The bill would provide grants to expand and improve geriatric-education centers and require a training demonstration for core competencies for personal or home care aides and additional training content for nurse's aides and home health aides. A National Center for Workforce Analysis would also be established.
Other News in Long-Term Care

CMS will begin an Acute Care Episode demonstration in which Medicare payments for both hospital and physician services would be made to the hospital to cover certain inpatient procedures. Procedures to be bundled include 28 cardiac and 9 orthopedic procedures. Five hospitals will participate in the demonstration, which is an effort to shift toward a payment system that provides physicians with incentives to prevent complications. Several private insurance companies are also experimenting with bundled payments. Several key members of Congress are interested in the bundled payment approach as a means of decreasing physician incentives for additional visits and services.
The Food and Drug Administration has sent letters to manufacturers of certain opioid drug products, indicating that they will be required to have further review to ensure that the benefits continue to outweigh the drugs' risks.

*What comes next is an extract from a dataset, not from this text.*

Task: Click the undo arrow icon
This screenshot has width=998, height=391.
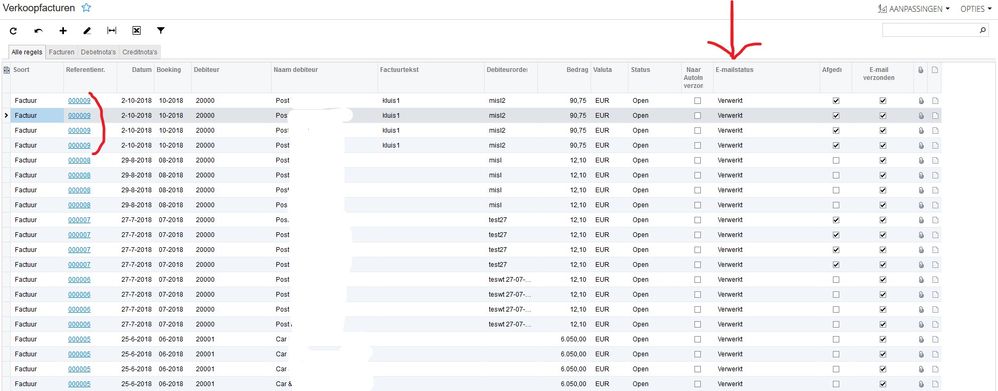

The drugs in questions include both generic and brand-name products with active ingredients of fentanyl, hydromorphone, methadone, morphine, oxycodone, and oxymorphone.
The FDA has taken steps to prevent misuse, abuse, and accidental overdose of these drugs in the past, yet problems have persisted and increased. The FDA said it intends to meet with the companies, other federal agencies, patient and consumer advocates, representatives of the pain- and addiction-treatment communities, and other health care professionals and interested parties. The FDA is also planning a public meeting in late spring or early summer to allow for broader public input and participation in the agency's response to the handling of opioids.